As much as new EPA chief Andrew Wheeler is associated with the fossil fuel industry, there’s one aspect of it where he has little private-sector experience: oil and gas.
He lobbied for one of the country’s most controversial and politically active coal companies, Murray Energy Corp., and represented the Nuclear Energy Institute. But lobbying records don’t indicate any work on behalf of oil majors, independents or midstream companies. His former firm, Faegre Baker Daniels Consulting, doesn’t have extensive lobbying clients in that realm, either.
He certainly has familiarity with energy issues broadly and likely experience with oil and gas. Before becoming a lobbyist, he worked for Sen. Jim Inhofe (R-Okla.), one of the most vocal advocates of the oil and gas industry in Congress, if not the most. And he has lobbied on ethanol matters.
That provides some contrast to predecessor Scott Pruitt, who came to the job with a well-established relationship with major independent oil companies in his home state of Oklahoma.
As Oklahoma’s attorney general, Pruitt famously signed off on a letter to EPA written primarily by Oklahoma City-based Devon Energy Corp. In suing the Fish and Wildlife Service, he joined with an oil and gas group co-founded by Continental Resources Inc. CEO Harold Hamm, who led his re-election campaign.
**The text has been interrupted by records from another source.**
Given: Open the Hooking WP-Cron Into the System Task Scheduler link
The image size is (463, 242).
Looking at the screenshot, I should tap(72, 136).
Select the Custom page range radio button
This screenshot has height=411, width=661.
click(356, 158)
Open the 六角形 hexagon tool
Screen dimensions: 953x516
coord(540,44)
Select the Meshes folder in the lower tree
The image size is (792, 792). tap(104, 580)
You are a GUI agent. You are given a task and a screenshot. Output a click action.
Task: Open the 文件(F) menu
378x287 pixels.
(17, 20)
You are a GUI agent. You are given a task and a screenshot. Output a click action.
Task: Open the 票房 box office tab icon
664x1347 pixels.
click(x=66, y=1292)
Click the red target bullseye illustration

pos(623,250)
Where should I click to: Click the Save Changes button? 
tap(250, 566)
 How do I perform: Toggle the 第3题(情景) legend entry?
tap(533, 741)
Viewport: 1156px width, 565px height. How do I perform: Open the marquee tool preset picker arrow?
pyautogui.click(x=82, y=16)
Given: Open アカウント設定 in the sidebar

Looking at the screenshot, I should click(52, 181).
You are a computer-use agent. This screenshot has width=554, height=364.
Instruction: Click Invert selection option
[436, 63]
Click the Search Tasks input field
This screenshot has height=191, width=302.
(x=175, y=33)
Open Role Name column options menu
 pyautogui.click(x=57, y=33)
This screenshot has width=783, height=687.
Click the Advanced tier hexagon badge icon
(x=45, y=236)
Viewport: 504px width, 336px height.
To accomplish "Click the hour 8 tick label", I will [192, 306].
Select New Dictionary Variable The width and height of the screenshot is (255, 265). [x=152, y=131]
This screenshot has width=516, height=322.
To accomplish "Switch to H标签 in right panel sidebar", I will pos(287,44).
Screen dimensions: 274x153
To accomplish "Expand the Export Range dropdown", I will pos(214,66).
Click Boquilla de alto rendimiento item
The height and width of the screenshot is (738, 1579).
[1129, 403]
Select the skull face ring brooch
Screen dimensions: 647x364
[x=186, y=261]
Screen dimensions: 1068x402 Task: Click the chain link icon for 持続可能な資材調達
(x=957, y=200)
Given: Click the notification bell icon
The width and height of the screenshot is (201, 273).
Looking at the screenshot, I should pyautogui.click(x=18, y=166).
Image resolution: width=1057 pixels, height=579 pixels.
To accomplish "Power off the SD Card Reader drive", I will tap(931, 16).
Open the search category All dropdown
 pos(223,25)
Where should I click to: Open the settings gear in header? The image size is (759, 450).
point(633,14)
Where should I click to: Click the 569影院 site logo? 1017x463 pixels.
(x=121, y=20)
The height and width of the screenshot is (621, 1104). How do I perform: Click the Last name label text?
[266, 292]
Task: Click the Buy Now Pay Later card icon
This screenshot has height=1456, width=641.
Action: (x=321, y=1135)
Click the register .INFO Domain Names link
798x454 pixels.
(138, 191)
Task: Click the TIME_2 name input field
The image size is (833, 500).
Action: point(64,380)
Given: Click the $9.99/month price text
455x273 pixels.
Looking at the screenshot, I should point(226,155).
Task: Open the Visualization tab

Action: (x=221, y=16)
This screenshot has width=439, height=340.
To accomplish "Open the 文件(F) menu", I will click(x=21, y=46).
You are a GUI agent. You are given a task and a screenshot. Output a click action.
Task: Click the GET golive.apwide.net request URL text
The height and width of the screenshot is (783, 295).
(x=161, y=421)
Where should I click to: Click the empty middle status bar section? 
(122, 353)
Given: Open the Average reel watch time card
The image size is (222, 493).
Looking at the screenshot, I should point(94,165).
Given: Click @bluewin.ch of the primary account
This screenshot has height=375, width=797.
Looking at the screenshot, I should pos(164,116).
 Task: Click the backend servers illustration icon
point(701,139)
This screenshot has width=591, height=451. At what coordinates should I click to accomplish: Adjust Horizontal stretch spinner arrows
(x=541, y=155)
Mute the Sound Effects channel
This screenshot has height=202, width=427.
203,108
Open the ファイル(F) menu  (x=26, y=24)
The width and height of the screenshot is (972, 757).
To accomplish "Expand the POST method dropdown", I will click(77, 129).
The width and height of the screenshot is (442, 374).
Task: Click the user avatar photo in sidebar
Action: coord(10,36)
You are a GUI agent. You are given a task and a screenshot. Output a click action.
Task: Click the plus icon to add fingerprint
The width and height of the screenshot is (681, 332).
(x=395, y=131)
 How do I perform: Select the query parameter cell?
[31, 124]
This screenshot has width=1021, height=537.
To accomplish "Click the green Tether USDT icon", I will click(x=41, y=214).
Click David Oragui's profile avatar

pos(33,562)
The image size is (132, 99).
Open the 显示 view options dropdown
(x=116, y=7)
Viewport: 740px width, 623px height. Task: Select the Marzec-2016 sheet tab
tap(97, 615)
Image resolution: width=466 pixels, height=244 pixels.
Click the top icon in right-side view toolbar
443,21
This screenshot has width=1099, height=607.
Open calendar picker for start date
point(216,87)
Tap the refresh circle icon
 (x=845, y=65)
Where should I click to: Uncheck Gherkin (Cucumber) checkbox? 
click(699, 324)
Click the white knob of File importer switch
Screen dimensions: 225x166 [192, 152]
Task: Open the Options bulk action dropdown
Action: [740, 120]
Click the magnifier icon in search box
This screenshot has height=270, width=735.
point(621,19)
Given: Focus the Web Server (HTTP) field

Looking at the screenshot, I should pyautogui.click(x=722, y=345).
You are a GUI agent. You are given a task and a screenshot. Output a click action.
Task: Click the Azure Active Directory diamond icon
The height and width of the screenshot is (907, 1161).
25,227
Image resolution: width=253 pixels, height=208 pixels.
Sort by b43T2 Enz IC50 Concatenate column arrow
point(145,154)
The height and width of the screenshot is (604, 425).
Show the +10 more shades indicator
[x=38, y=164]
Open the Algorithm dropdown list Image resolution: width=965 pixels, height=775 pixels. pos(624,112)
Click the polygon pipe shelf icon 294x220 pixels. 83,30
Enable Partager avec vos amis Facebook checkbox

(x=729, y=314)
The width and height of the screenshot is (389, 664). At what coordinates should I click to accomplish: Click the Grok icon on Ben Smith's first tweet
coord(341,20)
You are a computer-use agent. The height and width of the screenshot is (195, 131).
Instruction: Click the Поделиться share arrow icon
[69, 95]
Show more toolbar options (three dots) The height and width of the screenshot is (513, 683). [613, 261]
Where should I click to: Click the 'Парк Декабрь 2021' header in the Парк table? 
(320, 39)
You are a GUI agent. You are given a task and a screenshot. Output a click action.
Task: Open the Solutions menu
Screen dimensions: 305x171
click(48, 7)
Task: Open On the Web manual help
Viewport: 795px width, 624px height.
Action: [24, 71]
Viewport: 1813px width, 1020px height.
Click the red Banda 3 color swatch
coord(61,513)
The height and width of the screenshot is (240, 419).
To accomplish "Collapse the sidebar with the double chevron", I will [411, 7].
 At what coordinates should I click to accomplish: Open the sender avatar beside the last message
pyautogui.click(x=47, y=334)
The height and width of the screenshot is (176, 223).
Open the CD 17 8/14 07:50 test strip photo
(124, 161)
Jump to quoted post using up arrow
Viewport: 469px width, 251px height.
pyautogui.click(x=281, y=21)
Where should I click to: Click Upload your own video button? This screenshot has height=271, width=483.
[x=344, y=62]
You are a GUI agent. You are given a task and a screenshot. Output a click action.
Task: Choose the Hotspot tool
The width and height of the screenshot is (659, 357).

Pruitt spent time at EPA maintaining and building that relationship. He attended the American Petroleum Institute’s board of directors dinner at the Trump International Hotel and addressed the oil company board of directors meetings.
But the scarcity of Wheeler’s oil and gas connections is no concern for the industry, said Jason Hutt, head of Bracewell LLP’s environmental and natural resources practice. For starters, he said, EPA doesn’t deal with oil and gas nearly as much as it does other sectors of the energy world.
"His home state doesn’t put oil and gas in his DNA like Pruitt’s does," Hutt said of Wheeler, who grew up in Ohio. "But I don’t know that it changes all that much. Andy knows the issues."
North Dakota Petroleum Council President Ron Ness expects things to keep going in the same direction — the right one, from his perspective.
Trump administration officials at EPA do have several oil and gas priorities they’re working on, starting with undoing Obama-era standards for methane emissions from new oil and gas sites. Those standards are still in place after a federal court rejected efforts to stall them.
The agency is studying whether federal regulations should be changed to allow more uses of oil and gas production wastewater. Enforcement chief Susan Bodine is shepherding a program to let oil and gas producers self-report air pollution violations.
Administration officials at the agency have also proposed withdrawing "control techniques guidelines" for production sites the Obama administration adopted in 2016 to control volatile organic compound emissions.